Em seu primeiro salto de 9 anos, quando os crimes voltam a ocorrer em série, Sombra Lunar ainda contém certa inspiração. Os efeitos do trauma sofrido por Lockhart, os sentimentos conflitantes que o aniversário de sua filha despertam em si — com toda razão —  e o esforço do filme em contextualizar a Filadélfia de 2006 (encantada pelo talento de Allen Iverson) são breves sopros de engenho, logo se esvaem. O primeiro equívoco é atroz: colocar militantes do movimento negro no mesmo balaio de supremacistas brancos. A obra manipula o olhar onisciente do público, que acompanha a ação do policial branco e sabe que a criminosa negra morre acidentalmente. Assim, o roteiro de Weidman e Tock induz no espectador uma antipatia por ativistas que protestam contra a morte de pessoas negras, haja vista o fato de eles defenderam uma assassina em série sem conhecer as circunstâncias que a levam a óbito. E insiste nessa desonestidade intelectual, abrindo um expediente perigoso em tempos de polarização, radicalismo e avanço da extrema-direita no mundo. O que, de quebra, compromete seu estofo dramático.

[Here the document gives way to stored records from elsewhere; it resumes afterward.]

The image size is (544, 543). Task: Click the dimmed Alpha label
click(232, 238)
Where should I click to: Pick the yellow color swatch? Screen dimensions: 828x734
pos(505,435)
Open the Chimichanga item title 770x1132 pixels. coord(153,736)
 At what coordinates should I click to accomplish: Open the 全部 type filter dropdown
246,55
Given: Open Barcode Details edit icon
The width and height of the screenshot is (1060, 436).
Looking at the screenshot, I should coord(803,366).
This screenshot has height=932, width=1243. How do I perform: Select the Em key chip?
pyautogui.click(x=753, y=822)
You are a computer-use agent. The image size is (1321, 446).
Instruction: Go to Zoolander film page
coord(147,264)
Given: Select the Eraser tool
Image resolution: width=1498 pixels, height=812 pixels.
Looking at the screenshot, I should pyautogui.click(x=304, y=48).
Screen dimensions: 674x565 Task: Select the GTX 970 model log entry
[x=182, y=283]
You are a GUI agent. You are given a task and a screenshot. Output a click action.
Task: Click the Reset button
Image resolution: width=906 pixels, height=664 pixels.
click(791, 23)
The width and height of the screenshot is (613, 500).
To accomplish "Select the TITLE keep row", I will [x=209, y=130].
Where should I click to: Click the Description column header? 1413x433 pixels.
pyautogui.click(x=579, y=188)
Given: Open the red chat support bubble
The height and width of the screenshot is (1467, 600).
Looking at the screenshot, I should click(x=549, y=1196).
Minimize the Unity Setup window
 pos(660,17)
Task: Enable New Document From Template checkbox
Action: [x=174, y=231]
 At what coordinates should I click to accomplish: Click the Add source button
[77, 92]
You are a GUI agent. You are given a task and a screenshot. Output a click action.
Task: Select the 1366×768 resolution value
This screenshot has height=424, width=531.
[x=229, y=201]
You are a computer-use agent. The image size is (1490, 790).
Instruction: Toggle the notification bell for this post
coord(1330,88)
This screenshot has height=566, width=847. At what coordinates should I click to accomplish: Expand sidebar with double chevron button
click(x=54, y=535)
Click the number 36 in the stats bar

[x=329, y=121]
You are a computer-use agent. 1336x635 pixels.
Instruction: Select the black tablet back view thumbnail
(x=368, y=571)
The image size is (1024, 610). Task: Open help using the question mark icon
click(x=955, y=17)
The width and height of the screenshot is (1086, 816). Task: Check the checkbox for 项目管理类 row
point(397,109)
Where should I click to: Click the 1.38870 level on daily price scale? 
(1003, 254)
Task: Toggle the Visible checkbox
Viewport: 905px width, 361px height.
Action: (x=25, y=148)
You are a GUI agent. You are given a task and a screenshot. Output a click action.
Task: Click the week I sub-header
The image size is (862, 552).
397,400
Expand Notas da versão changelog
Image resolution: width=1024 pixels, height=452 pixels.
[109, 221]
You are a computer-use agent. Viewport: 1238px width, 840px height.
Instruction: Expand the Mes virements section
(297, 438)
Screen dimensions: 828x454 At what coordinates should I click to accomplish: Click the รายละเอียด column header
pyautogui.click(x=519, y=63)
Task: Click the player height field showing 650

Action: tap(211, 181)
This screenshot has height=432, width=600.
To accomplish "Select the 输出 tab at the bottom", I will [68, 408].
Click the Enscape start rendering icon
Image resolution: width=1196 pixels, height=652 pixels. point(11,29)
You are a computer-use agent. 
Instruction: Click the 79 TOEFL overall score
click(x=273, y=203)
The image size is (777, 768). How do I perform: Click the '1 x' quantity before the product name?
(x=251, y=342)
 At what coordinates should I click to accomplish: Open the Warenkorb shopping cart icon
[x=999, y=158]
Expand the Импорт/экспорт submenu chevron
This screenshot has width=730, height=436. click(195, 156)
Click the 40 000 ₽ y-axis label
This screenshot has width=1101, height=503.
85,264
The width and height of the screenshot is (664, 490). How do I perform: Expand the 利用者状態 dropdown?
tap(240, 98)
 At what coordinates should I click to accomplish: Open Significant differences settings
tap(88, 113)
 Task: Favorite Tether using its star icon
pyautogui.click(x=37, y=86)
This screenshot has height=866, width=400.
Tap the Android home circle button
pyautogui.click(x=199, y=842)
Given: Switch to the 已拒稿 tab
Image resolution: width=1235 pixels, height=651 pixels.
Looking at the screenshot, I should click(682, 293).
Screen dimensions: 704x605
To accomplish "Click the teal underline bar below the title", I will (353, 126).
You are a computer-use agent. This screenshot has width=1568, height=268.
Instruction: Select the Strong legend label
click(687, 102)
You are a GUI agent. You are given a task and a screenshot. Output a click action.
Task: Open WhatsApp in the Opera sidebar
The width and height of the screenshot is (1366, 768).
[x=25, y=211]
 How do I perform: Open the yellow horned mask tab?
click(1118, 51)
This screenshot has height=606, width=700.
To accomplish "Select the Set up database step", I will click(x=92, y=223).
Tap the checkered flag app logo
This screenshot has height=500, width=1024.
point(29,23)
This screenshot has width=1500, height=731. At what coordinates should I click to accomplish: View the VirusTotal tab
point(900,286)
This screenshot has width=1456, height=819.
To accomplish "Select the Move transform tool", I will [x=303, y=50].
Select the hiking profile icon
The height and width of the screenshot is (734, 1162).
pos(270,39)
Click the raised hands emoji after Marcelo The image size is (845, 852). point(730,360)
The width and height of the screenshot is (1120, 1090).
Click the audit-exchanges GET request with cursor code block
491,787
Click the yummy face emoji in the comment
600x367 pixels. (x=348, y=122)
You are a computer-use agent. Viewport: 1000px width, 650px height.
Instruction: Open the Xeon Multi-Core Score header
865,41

Desse momento em diante, Sombra Lunar desaba em todos os aspectos narrativos. Surpreendentemente, a vilania do longa-metragem vai sendo atribuída à ação de globalistas revisionistas, e teorias da conspiração e críticas sociais são atiradas no filme sem jamais adquirir potência ou sentido. O roteiro é feito de retalhos de influências cinematográficas: a maldição cíclica de It - A Coisa, a viagem no tempo de Exterminador do Futuro, a busca de pistas dos filmes investigativos (uns pares de cenas diurnas até lembram Zodíaco) e uma triste coincidência visual e temática com o infinitamente superior Nós. O desacerto se deve à má articulação dessas “ideias”, que se manifestam sem a menor coesão em termos de fotografia, decupagem, trilha sonora, enfim, enquanto fusão de gêneros.

A trama de Sombra Lunar ainda adota uma estrutura episódica que se equivoca para onde se olha. A passagem de tempo é marcada de forma mambembe, em trajes e pelos no rosto para envelhecer os personagens, e edição tão desleixada que o filme parece mais longo do que de fato é. Lockhart involui como um surrado arquétipo do pária iluminista que enlouquece em sua obstinação pela verdade. A simples caracterização de Sarah Dugdale como uma jovem de 18 anos é espantosamente inadequada e o papel que lhe cabe, pior ainda. O melodrama forjado entre a filha que amadurece por causa do pai irresponsável, e o julga, enquanto ele próprio é construído como um genitor abjeto, que chafurda em autopiedade, extrapola qualquer nível de superficialidade psicológica. Pobres Boyd Holbrook e Michael C. Hall (cujo personagem é mais que esquecível, uma excrescência caricata, absolutamente dispensável), que ensaiam na dramática cena final do primeiro bloco a contribuição que poderiam dar como os atores competentes que são.

Ao fim de seu desfecho bobo, esticado para tentar fechar aquelas pontas soltas do prólogo promissor e parecer plausível (sem sucesso), Sombra Lunar materializa um indício desalentador: de que a Netflix reproduz vícios ruins de Hollywood, escalando artistas competentes como Jim Mickle (do bom neo-noir Julho Sangrento) para dirigir filmes de encomenda e atender a uma demanda, a despeito de seu potencial para criar algo próprio e de excelência. Além dessa triste constatação, fica a seguinte dúvida: até quando a quantidade renderá para a gigante do streaming em detrimento da qualidade? Que a iluminação artística chegue antes da conta negativa.